-- START OF EXERCISE INPUT --

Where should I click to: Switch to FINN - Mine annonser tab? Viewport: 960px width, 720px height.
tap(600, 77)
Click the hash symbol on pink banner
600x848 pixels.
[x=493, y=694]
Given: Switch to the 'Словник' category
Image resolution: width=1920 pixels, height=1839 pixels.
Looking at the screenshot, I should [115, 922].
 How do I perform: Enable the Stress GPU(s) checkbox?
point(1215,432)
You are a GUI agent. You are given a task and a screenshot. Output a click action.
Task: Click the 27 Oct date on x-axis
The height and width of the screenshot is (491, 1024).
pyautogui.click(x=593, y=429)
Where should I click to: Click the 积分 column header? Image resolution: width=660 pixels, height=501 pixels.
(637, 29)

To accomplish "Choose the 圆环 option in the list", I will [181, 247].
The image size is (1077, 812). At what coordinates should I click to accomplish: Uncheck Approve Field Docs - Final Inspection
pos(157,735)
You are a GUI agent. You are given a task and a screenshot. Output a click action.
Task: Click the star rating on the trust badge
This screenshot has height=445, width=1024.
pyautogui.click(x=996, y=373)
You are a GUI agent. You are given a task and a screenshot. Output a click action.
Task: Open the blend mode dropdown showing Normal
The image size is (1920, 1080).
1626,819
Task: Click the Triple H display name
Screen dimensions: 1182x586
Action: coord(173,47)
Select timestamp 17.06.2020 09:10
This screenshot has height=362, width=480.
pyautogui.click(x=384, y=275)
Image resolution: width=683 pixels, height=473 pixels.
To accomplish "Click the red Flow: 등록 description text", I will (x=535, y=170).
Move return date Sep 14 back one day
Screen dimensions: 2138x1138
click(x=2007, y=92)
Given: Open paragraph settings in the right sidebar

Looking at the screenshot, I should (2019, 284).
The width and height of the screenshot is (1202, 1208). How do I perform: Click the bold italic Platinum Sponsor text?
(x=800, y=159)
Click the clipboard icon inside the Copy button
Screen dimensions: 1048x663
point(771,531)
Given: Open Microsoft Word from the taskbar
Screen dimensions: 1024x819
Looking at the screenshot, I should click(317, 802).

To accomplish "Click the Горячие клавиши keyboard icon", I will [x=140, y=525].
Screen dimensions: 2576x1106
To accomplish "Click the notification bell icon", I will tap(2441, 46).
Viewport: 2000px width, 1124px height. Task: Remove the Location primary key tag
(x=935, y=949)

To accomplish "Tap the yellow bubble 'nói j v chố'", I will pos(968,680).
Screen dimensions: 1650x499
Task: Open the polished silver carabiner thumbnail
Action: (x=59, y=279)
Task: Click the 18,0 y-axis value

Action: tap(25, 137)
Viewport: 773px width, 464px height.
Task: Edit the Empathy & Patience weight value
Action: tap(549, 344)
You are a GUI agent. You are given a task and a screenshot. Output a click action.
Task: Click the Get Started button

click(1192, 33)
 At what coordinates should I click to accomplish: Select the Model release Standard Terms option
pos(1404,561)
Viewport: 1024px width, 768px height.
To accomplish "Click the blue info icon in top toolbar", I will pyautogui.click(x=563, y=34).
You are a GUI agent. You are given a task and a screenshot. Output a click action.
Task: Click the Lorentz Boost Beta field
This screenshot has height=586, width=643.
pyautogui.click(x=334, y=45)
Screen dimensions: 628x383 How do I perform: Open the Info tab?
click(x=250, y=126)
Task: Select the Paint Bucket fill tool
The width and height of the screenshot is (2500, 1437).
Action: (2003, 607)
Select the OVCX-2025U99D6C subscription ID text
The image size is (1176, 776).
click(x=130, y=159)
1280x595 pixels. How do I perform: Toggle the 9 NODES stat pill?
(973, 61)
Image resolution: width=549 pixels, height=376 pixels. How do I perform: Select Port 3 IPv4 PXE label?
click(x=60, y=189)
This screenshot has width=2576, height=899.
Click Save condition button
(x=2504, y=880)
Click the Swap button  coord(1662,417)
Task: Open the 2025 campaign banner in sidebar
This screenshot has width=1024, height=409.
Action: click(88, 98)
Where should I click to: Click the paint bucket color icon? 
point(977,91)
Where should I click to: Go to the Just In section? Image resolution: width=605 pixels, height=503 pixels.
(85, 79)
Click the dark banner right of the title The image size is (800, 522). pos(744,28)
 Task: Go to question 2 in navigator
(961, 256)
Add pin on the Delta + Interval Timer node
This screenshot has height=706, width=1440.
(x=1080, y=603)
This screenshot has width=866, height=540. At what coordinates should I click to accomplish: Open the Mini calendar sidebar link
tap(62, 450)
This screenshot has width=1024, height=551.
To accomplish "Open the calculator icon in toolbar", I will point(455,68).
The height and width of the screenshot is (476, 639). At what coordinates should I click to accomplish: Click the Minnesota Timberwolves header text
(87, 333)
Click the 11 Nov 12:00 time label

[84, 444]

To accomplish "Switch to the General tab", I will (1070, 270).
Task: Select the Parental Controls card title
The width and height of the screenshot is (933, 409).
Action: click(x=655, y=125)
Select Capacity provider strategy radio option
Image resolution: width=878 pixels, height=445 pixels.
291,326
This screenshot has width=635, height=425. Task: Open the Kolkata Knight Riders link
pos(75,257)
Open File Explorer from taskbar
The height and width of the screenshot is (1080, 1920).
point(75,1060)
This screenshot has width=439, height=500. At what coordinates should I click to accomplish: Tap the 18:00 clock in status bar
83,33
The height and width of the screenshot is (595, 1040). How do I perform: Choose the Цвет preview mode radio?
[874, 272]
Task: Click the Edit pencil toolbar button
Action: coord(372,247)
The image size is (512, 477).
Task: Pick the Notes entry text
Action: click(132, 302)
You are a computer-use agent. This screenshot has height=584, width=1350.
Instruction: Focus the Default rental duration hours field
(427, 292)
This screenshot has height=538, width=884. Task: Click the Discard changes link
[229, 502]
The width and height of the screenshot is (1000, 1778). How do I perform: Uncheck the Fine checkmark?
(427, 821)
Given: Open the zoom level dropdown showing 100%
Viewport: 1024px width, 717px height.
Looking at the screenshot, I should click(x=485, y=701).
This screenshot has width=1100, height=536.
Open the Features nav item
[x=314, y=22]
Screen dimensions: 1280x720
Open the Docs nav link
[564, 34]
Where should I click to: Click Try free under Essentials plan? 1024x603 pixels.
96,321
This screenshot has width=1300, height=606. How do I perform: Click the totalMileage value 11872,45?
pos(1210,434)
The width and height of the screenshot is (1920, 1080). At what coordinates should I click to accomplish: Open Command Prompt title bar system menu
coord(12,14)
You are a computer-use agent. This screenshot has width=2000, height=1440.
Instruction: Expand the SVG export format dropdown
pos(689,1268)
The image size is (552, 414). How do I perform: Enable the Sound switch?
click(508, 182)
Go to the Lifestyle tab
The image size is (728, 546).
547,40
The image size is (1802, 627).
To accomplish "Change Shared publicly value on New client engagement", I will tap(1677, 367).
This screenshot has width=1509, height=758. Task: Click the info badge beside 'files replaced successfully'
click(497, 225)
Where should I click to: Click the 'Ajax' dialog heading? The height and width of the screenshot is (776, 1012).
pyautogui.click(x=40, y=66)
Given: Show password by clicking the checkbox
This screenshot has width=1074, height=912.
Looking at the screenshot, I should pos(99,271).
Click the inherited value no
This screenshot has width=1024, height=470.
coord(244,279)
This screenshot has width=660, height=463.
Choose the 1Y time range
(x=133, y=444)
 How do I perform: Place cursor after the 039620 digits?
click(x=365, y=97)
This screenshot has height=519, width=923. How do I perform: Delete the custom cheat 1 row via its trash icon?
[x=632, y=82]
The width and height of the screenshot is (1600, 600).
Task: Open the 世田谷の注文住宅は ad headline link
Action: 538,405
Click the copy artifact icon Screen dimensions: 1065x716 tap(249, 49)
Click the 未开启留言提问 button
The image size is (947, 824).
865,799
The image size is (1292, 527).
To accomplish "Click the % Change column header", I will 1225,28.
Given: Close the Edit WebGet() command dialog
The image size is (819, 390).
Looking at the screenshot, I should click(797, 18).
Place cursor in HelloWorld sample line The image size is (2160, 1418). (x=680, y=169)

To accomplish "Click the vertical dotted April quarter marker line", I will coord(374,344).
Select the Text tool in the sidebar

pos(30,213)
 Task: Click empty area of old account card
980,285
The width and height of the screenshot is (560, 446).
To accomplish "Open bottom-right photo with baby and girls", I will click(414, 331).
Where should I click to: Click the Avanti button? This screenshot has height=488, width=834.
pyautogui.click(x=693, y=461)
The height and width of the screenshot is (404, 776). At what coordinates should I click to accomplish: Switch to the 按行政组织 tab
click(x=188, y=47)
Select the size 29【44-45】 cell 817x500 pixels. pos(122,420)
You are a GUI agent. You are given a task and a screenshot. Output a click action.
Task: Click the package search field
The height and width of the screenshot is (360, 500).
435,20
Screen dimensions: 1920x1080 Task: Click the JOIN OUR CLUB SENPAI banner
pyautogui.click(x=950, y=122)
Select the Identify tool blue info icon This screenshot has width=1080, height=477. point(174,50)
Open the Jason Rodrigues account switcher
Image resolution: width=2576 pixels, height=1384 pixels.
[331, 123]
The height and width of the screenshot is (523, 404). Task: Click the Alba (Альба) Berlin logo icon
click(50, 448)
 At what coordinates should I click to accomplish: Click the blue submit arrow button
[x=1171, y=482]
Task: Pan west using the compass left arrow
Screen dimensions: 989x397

-- END OF EXERCISE INPUT --

== GIVEN EXERCISE ==
Print the rows from the line with "Given: Open the" to the line with "pos(1210,434)", reproducing each line exactly.

== THE RESPONSE ==
Given: Open the zoom level dropdown showing 100%
Viewport: 1024px width, 717px height.
Looking at the screenshot, I should click(x=485, y=701).
This screenshot has width=1100, height=536.
Open the Features nav item
[x=314, y=22]
Screen dimensions: 1280x720
Open the Docs nav link
[564, 34]
Where should I click to: Click Try free under Essentials plan? 1024x603 pixels.
96,321
This screenshot has width=1300, height=606. How do I perform: Click the totalMileage value 11872,45?
pos(1210,434)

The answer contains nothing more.